The investigation triggered demands for accountability that continue to mount. Parents came forward describing what they had witnessed—syringes being used on multiple children, the casual handling of medical equipment, the absence of any visible infection control measures. But the hospital's medical superintendent, Dr. Qasim Buzdar, disputed the validity of the hidden camera footage and pushed back against characterizations of systemic negligence. Inquiries are ongoing. Calls for reform of Pakistan's healthcare system have grown louder, but so far the concrete consequences remain unclear. What is certain is that 331 children in one district now carry a virus they should never have contracted, and the question of who bears responsibility for that failure remains unresolved.

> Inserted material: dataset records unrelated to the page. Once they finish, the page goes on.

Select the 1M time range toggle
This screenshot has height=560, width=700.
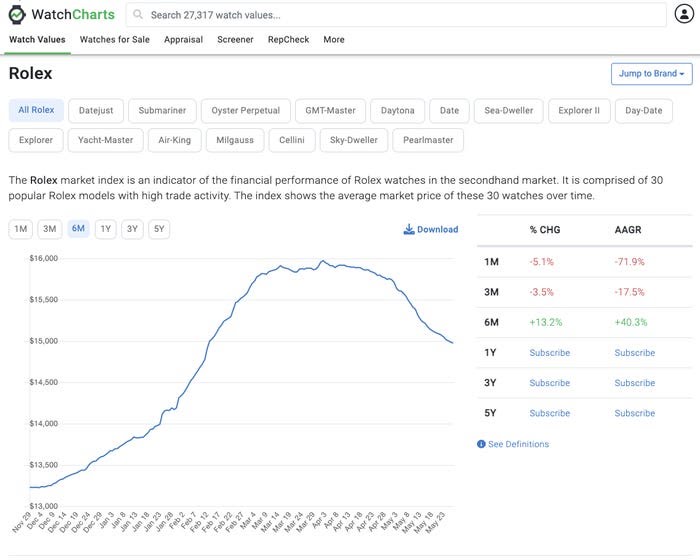point(20,229)
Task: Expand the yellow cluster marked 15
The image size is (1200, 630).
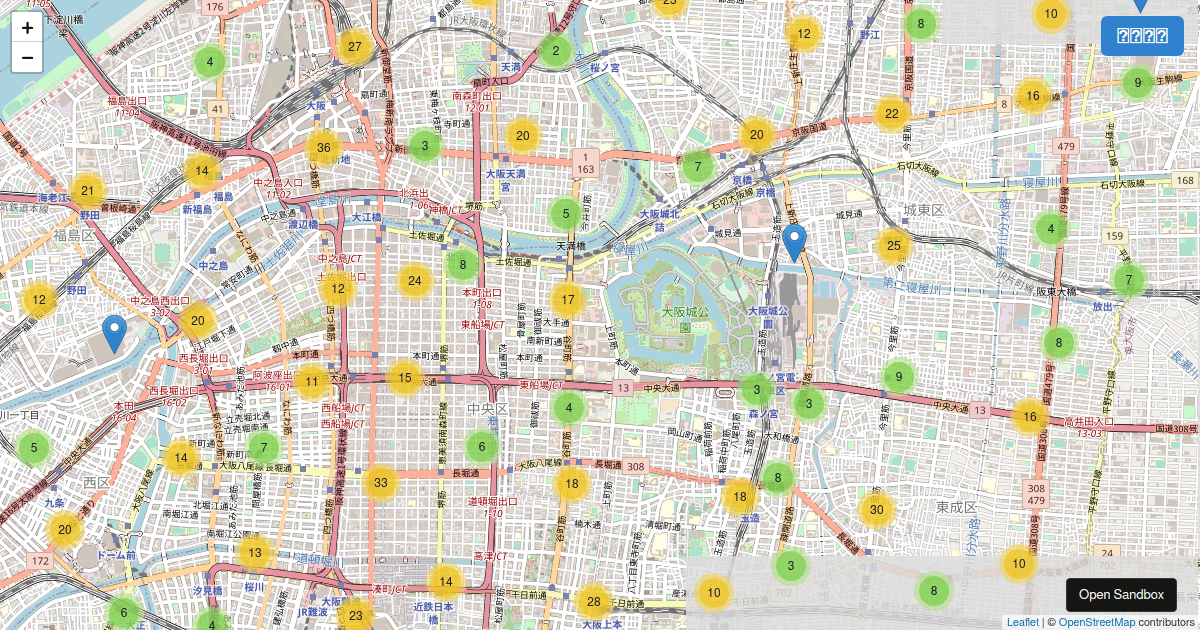Action: coord(404,377)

Hospital medical superintendent Dr. Qasim Buzdar disputed the validity of the hidden camera footage and pushed back against characterizations of systemic negligence
— Dr. Qasim Buzdar, THQ Hospital medical superintendent
A Conversa do Hearth Outra perspectiva sobre a história
Inventor

How does something like this happen in a government hospital? Don't these places have oversight?

Model

They do on paper. But oversight requires resources, training, and enforcement. What the footage showed was that basic protocols—the ones that cost almost nothing—simply weren't being followed. No one was checking.

Inventor

The numbers are staggering. Over 300 children. Did anyone notice earlier?

Model

That's the thing—someone did. Dr. Qaisrani saw the pattern and raised the alarm. But by then, months had passed. The outbreak had already spread through the hospital's patient population.

Inventor

What about the families? How are they coping with this?

Model

They're living with the consequences of something that was entirely preventable. A child gets a fever, goes to the hospital for treatment, and leaves with HIV. The guilt and anger are immense.

Inventor

The hospital superintendent denies the footage is real. Is that credible?

Model

The video is extensive—32 hours of documentation. And the epidemiology backs it up. The pattern of infection in children who had no other exposure route is hard to explain away.

Inventor

What happens now?

Model

That's the uncertainty. Investigations continue, but real accountability—whether that's criminal charges, systemic reform, or compensation for families—that's still being fought for.